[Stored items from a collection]

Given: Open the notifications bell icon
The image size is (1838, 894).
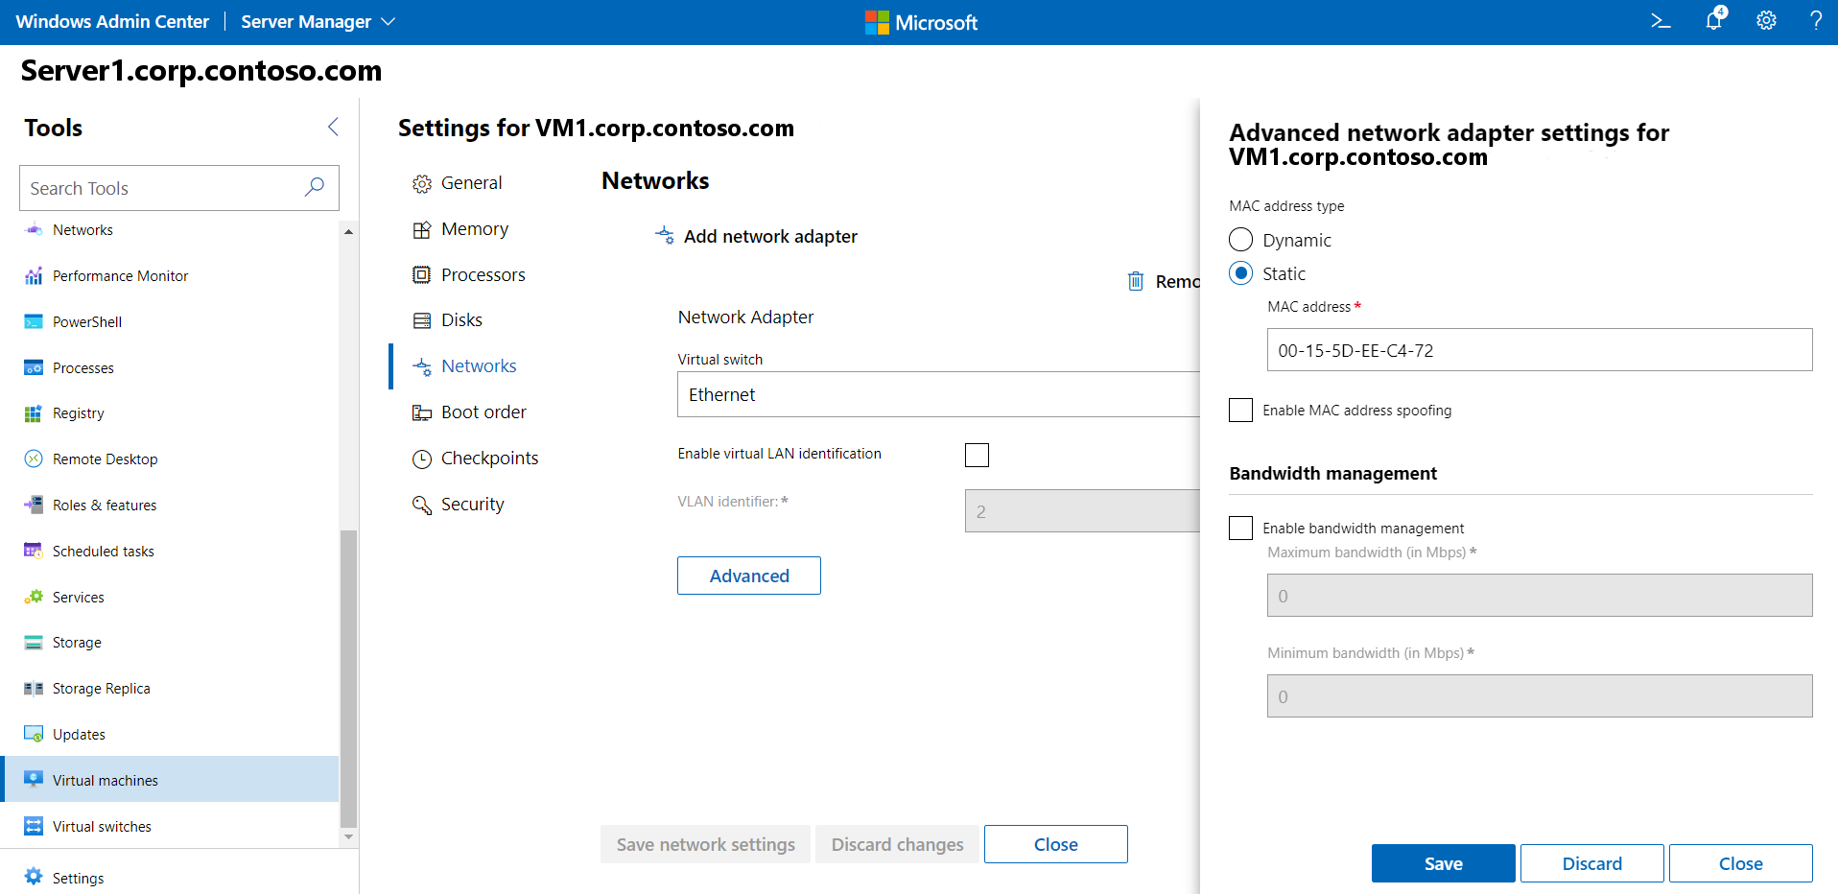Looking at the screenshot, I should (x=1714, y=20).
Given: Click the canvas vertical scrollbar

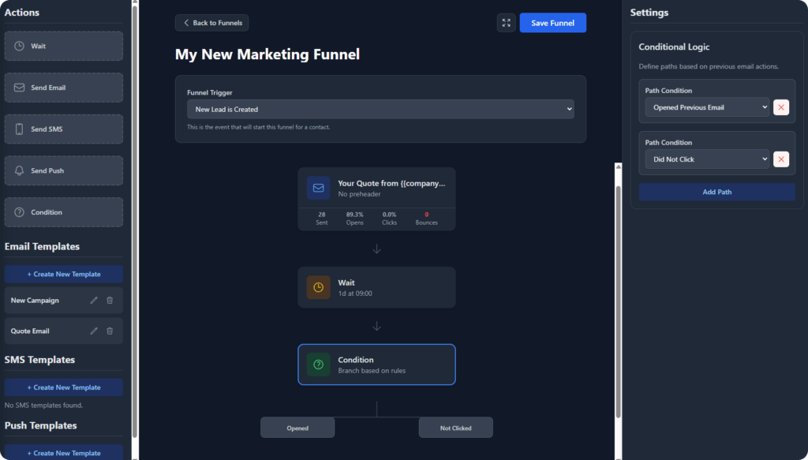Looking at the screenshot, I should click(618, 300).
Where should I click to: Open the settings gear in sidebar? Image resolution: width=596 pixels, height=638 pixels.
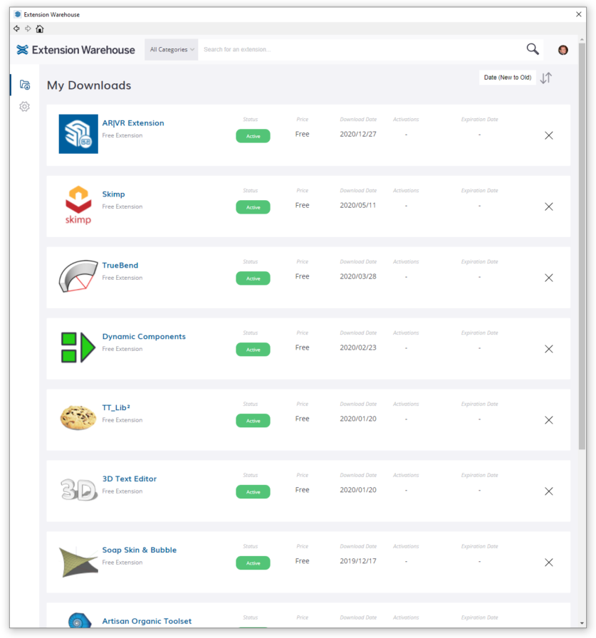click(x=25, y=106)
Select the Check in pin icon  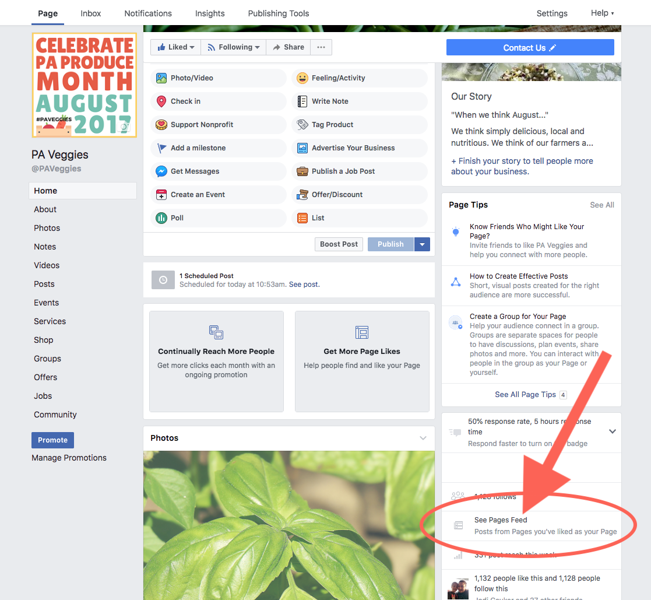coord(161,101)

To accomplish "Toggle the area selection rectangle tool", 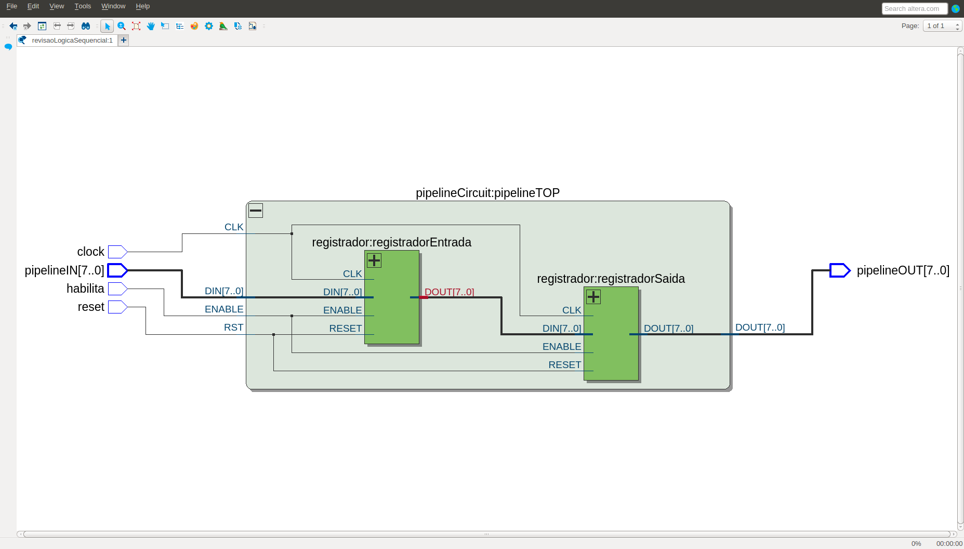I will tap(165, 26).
--
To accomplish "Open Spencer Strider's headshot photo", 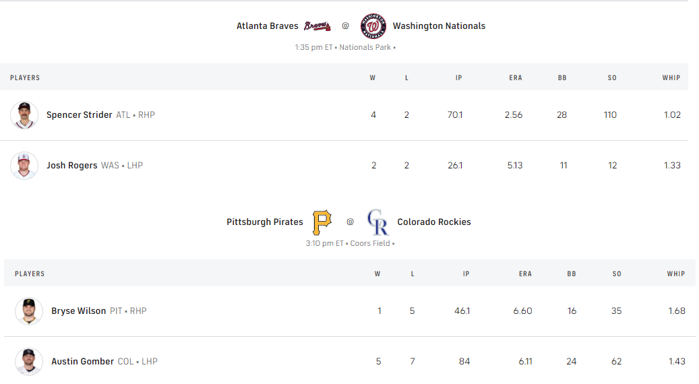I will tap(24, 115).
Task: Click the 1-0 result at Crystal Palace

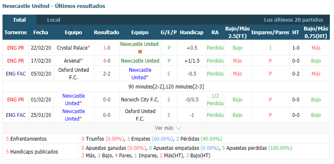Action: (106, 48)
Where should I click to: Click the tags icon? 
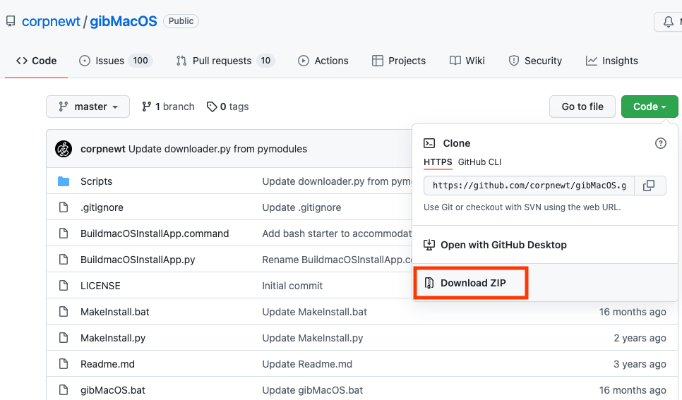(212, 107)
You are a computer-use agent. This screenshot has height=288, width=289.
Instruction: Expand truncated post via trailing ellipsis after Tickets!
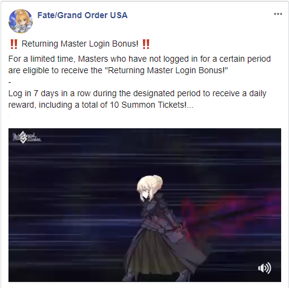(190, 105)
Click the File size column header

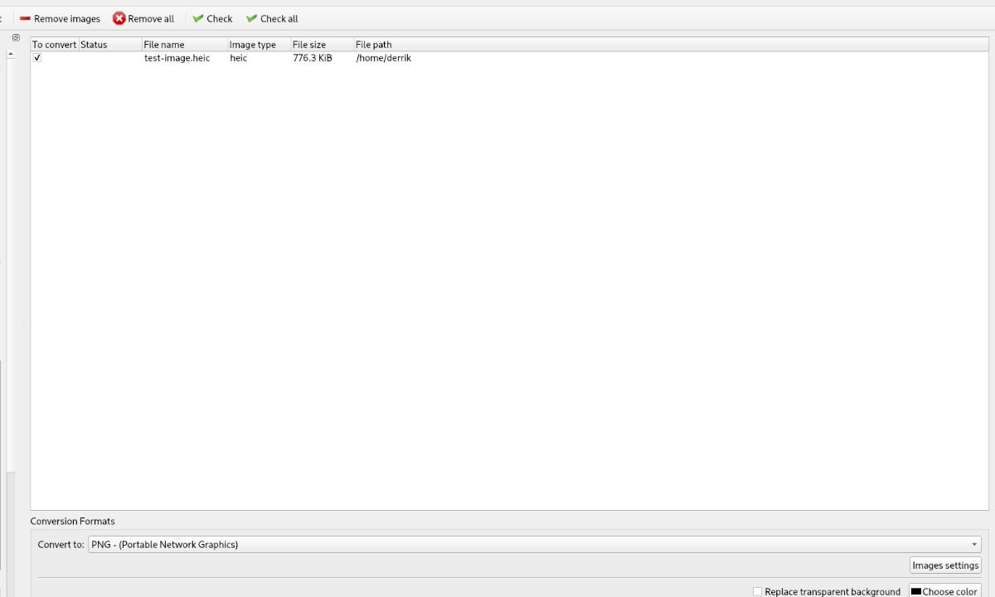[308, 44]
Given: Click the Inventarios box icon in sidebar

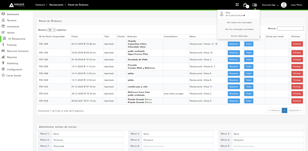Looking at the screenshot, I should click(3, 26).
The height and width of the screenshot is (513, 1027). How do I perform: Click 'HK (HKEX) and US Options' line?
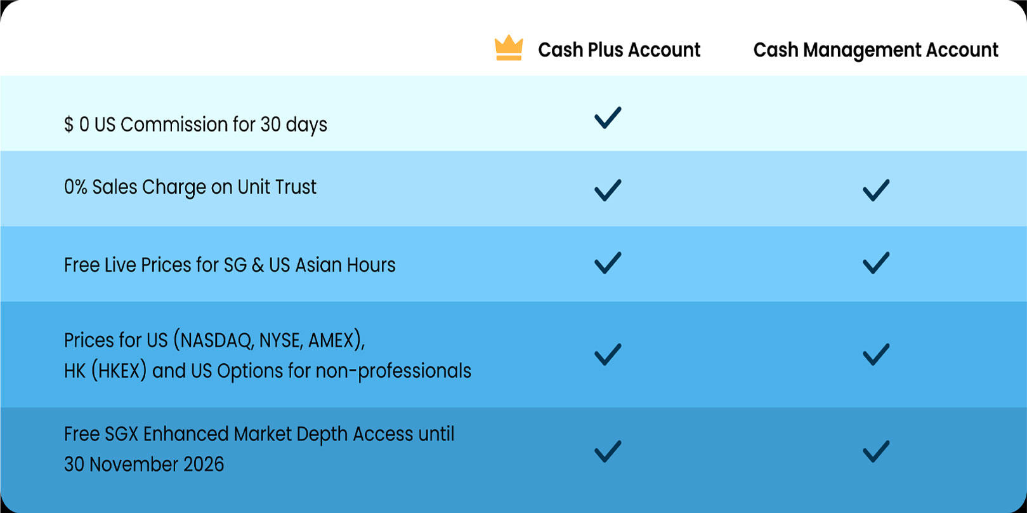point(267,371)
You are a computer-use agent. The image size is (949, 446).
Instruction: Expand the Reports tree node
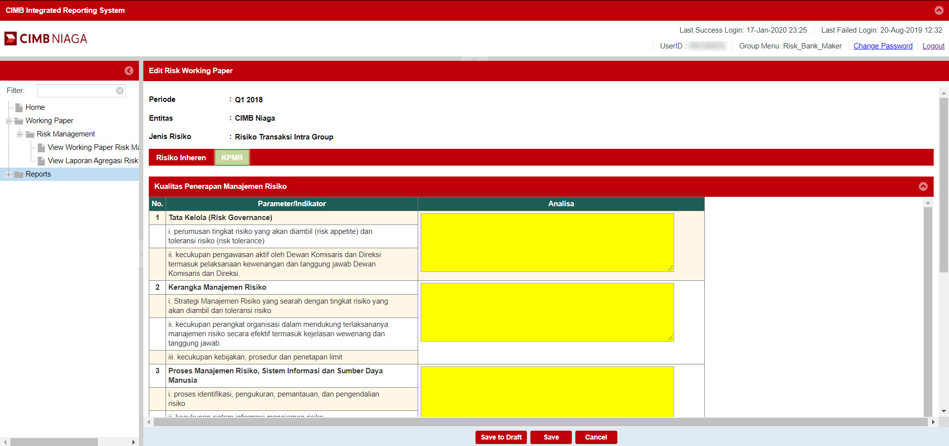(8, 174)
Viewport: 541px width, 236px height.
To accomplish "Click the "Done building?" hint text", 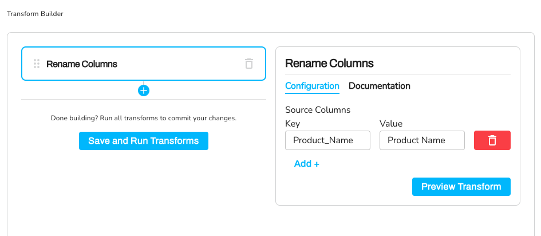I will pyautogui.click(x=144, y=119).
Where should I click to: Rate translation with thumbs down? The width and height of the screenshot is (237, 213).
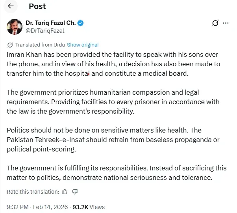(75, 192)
--
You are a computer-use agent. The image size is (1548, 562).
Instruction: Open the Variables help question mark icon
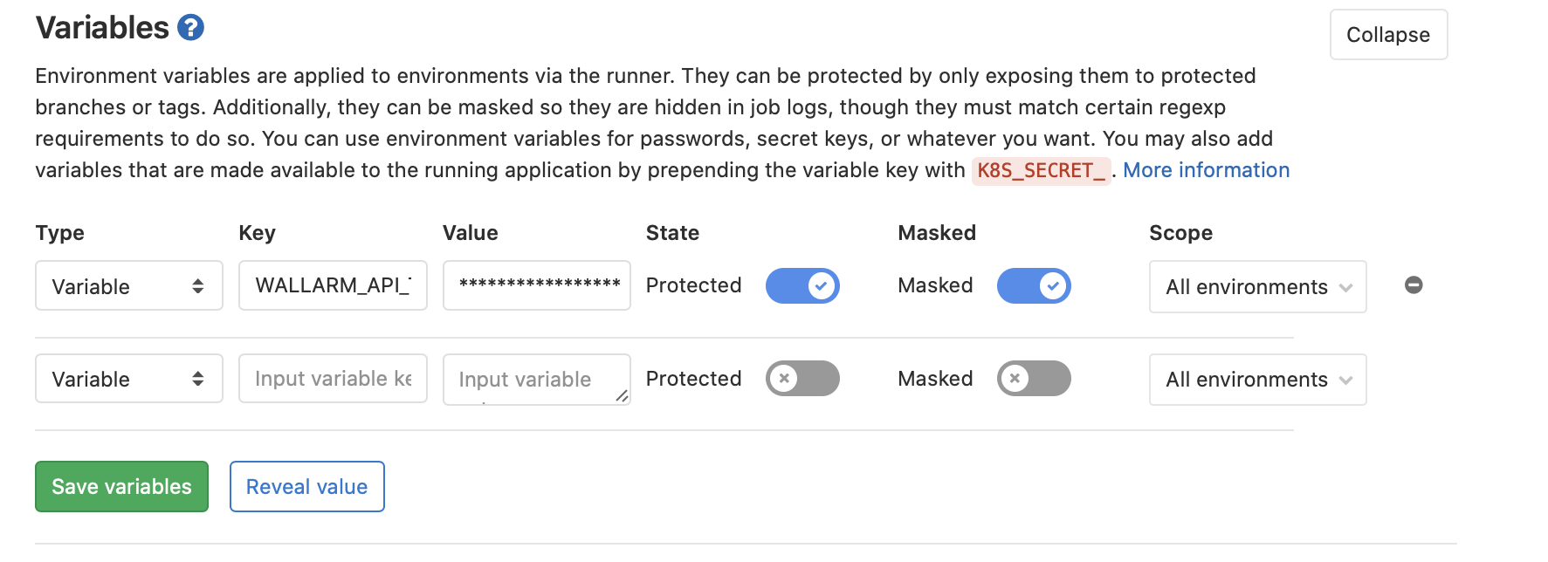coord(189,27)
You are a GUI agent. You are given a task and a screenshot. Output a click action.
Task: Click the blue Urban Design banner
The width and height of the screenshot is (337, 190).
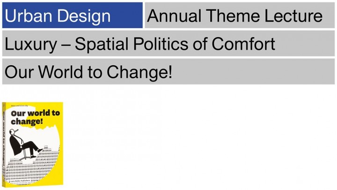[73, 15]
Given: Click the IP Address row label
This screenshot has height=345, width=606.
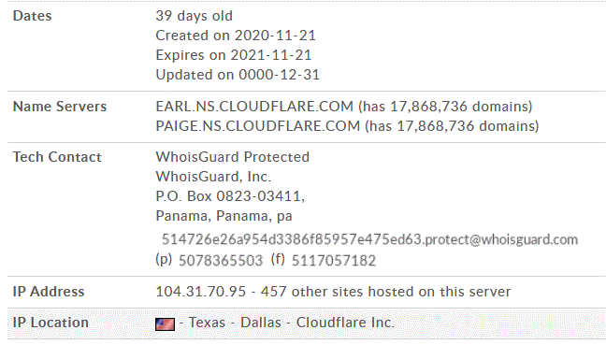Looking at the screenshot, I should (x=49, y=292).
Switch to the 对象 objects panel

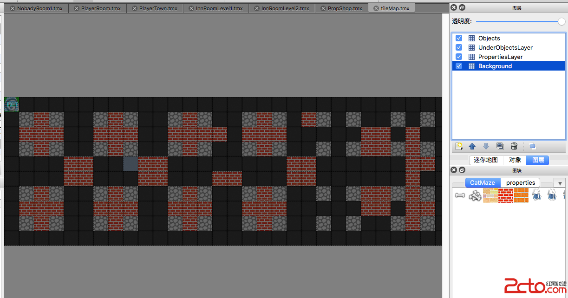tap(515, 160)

→ Task details
If a line in the records above includes the string "agent", copy it.

→ Expected answer
You are a computer-use agent. This screenshot has height=288, width=289.
You are a computer-use agent. The image size is (949, 446).
You are a computer-use agent. The image size is (1548, 562).
You are a GUI agent. You are given a task and a screenshot. Output a click action.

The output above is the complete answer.